Python数据处理实战
【导读】本文是数据科学家Susan Li撰写的一篇技术博文,主要介绍了在商业中使用多类文本分类的应用,并详细讲解了使用Scikit-Learn工具包进行文本分类的步骤。Scikit-Learn是强大的数据分析工具,能胜任很多数据分析任务,如消费者投诉、垃圾邮件过滤和情感分析等。本文就以消费者投诉问题为例,分别介绍问题定义、数据搜索、分析不平衡类、文本表示、分类器训练、模型选择、模型评估等步骤,为我们详细展示Scikit-Learn在案例中每个步骤中的用法。
专知内容组已推出其扩展版,利用PySpark处理大数据文本多分类问题:
【干货】Python大数据处理库PySpark实战——使用PySpark处理文本多分类问题
Multi-Class Text Classification with Scikit-Learn
使用Scikit-Learn进行多类文本分类
在商业世界中有很多文本分类的应用。 例如,新闻报道通常按主题组织; 内容或产品通常按类别加标签; 可以根据用户在线讨论某个产品或品牌的行为信息将其划分为多个群组。
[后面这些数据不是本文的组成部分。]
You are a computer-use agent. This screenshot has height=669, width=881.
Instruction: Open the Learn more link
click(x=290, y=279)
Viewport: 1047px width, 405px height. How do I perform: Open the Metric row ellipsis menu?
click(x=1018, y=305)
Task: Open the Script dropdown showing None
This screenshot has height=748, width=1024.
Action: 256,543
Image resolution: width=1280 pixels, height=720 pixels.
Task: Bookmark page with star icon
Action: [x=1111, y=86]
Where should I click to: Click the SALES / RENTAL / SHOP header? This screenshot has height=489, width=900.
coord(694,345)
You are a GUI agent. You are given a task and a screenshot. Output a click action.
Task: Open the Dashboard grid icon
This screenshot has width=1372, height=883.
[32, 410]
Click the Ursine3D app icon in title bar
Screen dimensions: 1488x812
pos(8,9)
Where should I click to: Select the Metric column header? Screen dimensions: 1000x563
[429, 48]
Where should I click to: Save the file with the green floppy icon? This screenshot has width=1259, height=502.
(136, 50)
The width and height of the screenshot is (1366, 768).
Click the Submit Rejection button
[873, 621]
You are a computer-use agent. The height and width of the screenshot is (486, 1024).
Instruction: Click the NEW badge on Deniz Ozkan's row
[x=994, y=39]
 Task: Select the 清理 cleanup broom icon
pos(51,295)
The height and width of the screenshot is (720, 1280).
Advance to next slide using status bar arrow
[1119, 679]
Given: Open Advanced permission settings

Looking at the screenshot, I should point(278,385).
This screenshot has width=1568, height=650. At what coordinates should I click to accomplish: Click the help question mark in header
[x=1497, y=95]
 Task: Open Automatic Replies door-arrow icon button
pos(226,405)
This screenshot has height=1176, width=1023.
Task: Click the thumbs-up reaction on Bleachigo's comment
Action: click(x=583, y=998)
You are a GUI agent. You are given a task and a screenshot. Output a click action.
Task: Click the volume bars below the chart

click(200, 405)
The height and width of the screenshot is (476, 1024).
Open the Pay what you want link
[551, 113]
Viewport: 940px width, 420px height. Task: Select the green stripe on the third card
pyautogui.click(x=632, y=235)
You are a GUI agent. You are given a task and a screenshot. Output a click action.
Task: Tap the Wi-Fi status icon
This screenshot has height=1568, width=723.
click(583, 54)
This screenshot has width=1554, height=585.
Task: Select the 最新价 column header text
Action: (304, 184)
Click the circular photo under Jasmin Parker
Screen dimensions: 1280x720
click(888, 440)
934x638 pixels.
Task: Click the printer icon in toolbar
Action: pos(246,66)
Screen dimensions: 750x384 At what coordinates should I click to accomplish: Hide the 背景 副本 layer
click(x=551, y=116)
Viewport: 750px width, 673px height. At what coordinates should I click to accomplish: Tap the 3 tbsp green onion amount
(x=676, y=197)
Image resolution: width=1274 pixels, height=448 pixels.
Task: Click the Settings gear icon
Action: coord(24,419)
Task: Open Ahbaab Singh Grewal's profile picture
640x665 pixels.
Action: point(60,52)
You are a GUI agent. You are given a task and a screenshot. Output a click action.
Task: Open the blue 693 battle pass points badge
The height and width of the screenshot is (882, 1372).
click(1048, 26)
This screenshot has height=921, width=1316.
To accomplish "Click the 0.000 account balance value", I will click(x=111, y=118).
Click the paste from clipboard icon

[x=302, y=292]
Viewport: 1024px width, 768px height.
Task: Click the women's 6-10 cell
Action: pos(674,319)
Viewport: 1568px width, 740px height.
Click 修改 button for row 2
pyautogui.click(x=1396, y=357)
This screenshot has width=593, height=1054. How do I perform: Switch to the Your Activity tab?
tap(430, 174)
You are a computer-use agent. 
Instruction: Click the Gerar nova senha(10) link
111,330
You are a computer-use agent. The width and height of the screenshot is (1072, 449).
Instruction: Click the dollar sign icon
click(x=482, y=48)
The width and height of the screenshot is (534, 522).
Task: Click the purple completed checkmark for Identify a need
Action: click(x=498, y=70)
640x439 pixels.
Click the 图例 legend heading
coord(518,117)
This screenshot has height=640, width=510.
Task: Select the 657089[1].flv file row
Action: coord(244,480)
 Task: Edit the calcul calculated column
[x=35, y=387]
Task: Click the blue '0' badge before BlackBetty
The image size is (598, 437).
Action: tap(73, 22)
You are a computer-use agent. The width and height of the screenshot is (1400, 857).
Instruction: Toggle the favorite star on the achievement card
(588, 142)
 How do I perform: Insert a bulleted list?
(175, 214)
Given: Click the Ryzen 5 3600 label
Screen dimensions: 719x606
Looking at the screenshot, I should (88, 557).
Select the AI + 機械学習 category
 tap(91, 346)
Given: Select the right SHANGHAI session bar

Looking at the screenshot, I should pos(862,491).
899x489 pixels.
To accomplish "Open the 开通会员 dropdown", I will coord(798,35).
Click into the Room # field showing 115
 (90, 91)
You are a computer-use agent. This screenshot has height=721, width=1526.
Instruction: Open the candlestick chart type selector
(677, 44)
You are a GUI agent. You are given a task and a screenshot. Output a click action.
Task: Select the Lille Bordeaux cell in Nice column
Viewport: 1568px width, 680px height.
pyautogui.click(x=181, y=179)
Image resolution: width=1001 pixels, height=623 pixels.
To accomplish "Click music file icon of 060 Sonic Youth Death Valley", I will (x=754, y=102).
然而,互联网上绝大多数的文本分类文章和教程都是二类文本分类,如垃圾邮件过滤(垃圾邮件与非垃圾邮件),情感分析(正面与负面)。 在大多数情况下,我们现实世界的问题比这更复杂。 因此,这就是我们今天要做的事情:将消费者金融投诉分为12个预先定义的类别。 数据可以从data.gov[1]下载。
我们使用(Python)[https://www.python.org/]和(Jupyter Notebook)[http://jupyter.org/]来开发我们的系统,并依靠Scikit-Learn来作为机器学习组件来进行数据分析。
问题描述
我们的问题是有监督文本分类问题,我们的目标是调查哪种有监督机器学习方法最适合解决它。
给定一个投诉,我们希望将其分配到12个类别之一。 分类器假定每个新投诉都被分配到一个且仅一个类别。 这是多类文本分类问题。 我迫不及待地想看看我们能做些什么!
▌数据探索
在深入研究机器学习模型之前,我们首先应该看一些例子,以及每个类中的投诉数量:
import pandas as pd
df = pd.read_csv('Consumer_Complaints.csv')
df.head()
对于这个项目,我们只需要其中的两栏 - “产品”和“消费者投诉叙述(Consumer complaint narrative)”。“消费者投诉叙述(Consumer complaint narrative)作为我们的输入”,“产品”作为输出,即输入的类别
- 输入:Consumer_complaint_narrative(每一篇消费者投诉叙述内容作为一篇文档)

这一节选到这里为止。